Cayó el Muro de Berlín y nació el neocomunismo: la perversión de la democracia
  • Los neocom no hacen la revolución en la calle: primero llegan al poder y cuando llegan, no lo sueltan.
  • Para entendernos, comunista era Fidel Castro; neocomunista es Nicolás Maduro.
  • Comunista era León Trotsky, neocomunista es Pablo Iglesias.
  • El comunismo era revolucionario y violento: el neocomunismo busca la impunidad sin tener que tomar las armas.
  • El comunismo era agresivo en sus formas: el neocomunismo se dice pacifista.
  • En plata, el neocomunismo es la perversión de la democracia.

Aniversario de la caída del muro de Berlín. Se fecha ahí el fin del comunismo y en parte lo fue.

Pero el comunismo se fue de rositas por la historia, algo que no había ocurrido con el nazismo, como bien nos explica el cine.

Cayó el sovietismo y nació el neo-comunismo.

Los neocom no hacen la revolución en la calle: primero llegan al poder y cuando llegan no lo sueltan.

Para entendernos, comunista era Fidel Castro; neocomunista es Nicolás Maduro.

Comunista era León Trotsky, neocomunista es Pablo Iglesias.

El comunismo era revolucionario y violento: el neocomunismo busca la impunidad sin tener que tomar las armas.

El comunismo era agresivo en sus formas: el neocomunismo se dice pacifista.
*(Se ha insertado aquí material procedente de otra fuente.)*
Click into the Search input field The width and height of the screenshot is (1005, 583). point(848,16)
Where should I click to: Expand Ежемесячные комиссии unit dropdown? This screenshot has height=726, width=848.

Ambos son lo mismo pero el estalinismo era más sincero.

En plata, el neocomunismo es la perversión de la democracia. Consideran que la democracia legítima es aquella en la que se vota. Y es cierto que el voto libre es una de las condiciones de la democracia. Pero hay muchas más. Por ejemplo, el respeto a las minorías.

¡Ah!, los comunistas clásicos hablaban de revolución, los neocom de democracia.

En su relaciones con el Cristianismo la distinción parece clara: los comunistas pretendían destruir la Iglesia; los neocomunistas buscan algo peor: conquistarla desde dentro.